PROBLEM TO WORK ON: Once every line holding "Open" in the listing below has been found, give their number and nothing more.

DATASET EXCERPTS:
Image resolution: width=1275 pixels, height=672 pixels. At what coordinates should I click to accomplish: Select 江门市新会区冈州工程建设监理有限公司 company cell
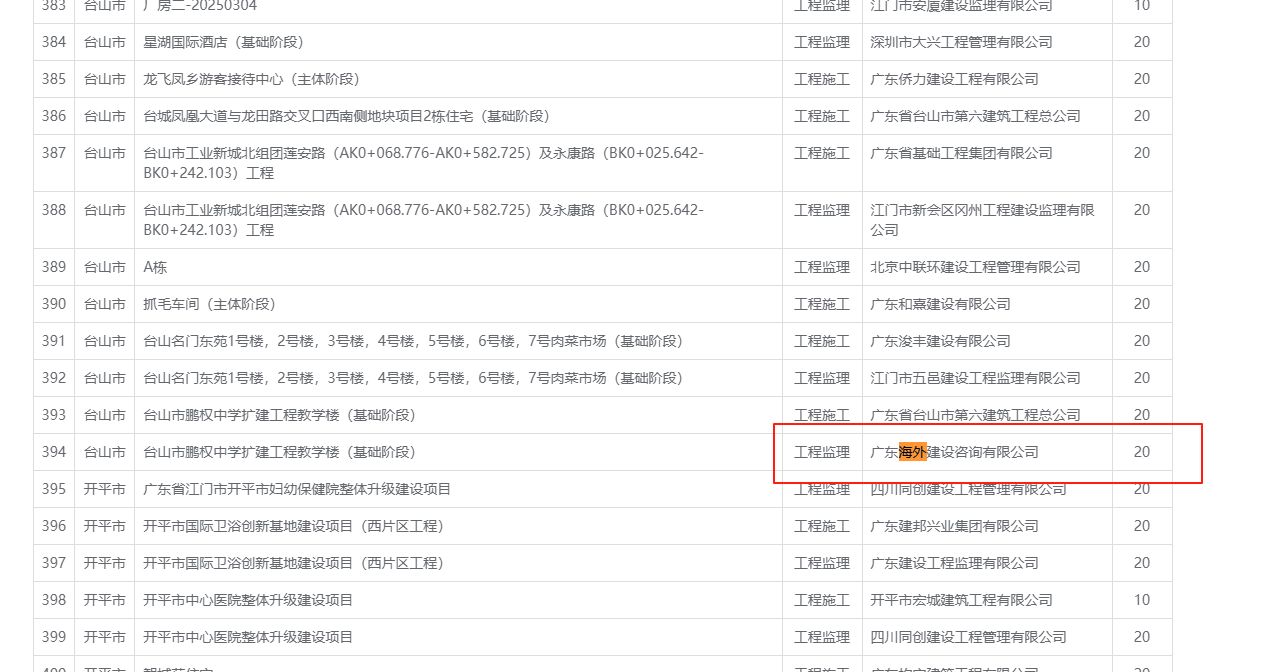pyautogui.click(x=982, y=219)
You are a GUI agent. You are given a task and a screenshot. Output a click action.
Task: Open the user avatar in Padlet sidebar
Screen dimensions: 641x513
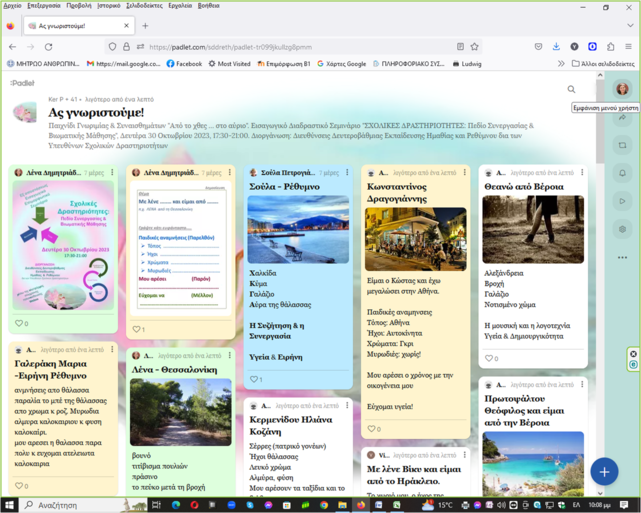point(622,89)
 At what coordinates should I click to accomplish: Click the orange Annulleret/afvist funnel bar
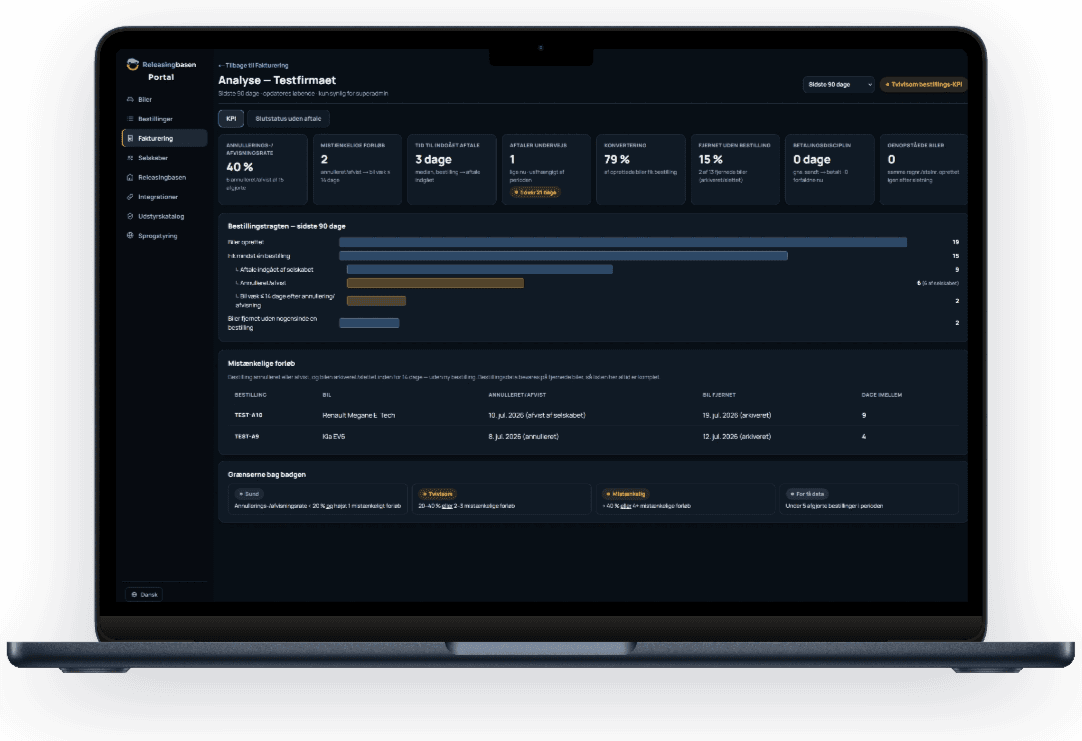click(x=435, y=283)
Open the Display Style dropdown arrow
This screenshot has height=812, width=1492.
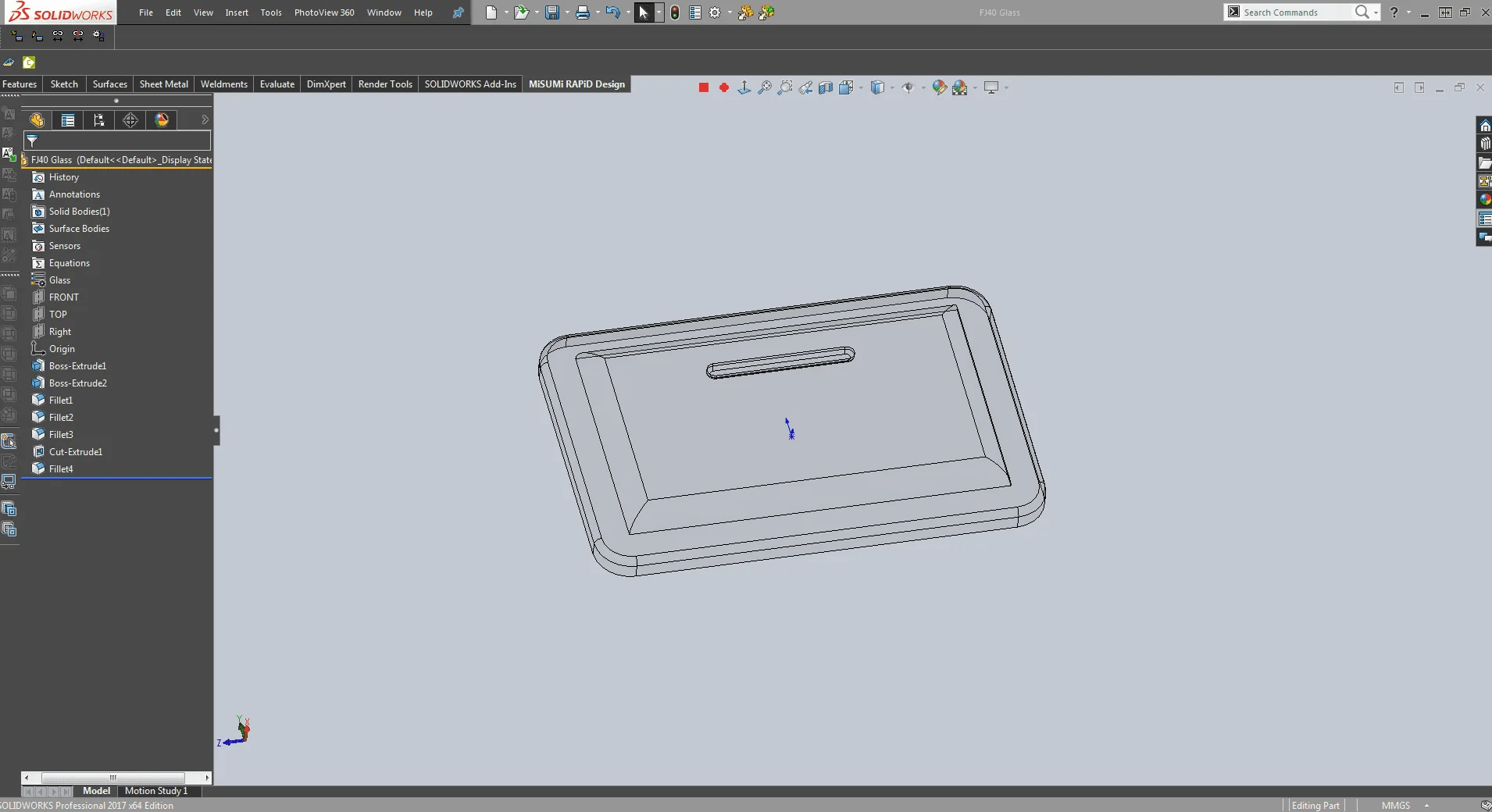892,87
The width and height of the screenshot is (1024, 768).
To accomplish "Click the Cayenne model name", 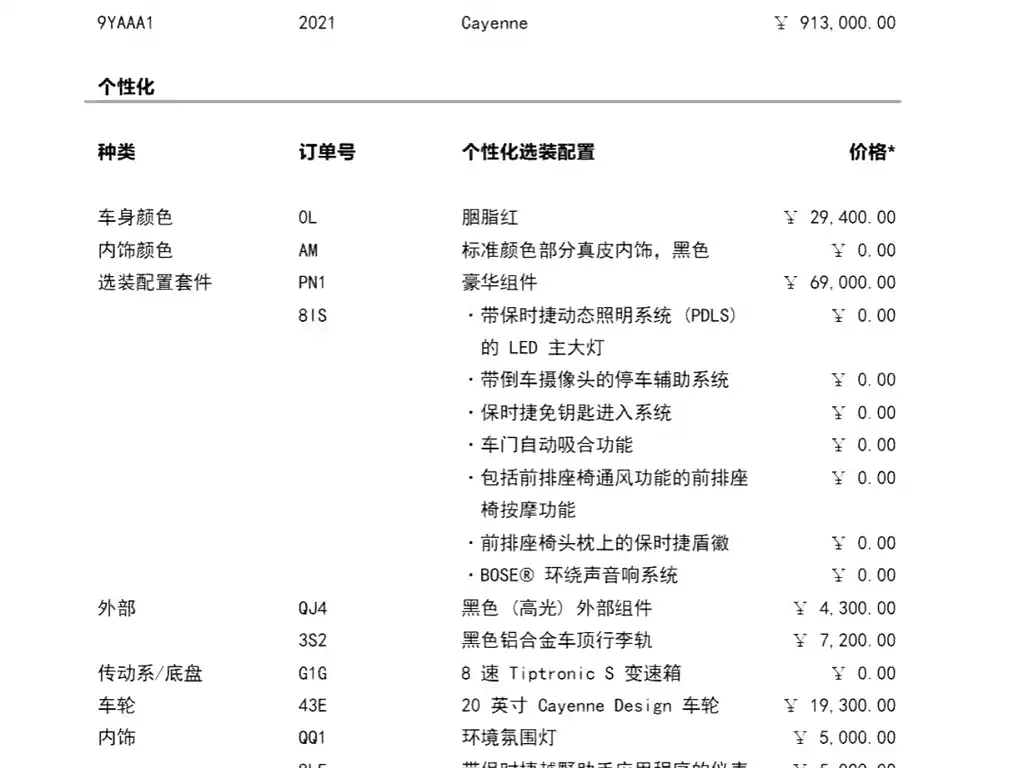I will tap(494, 24).
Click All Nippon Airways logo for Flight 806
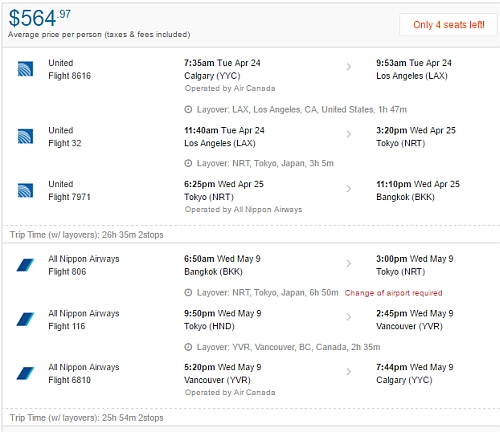Screen dimensions: 500x432 25,265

OUTPUT OF THE TASK: 2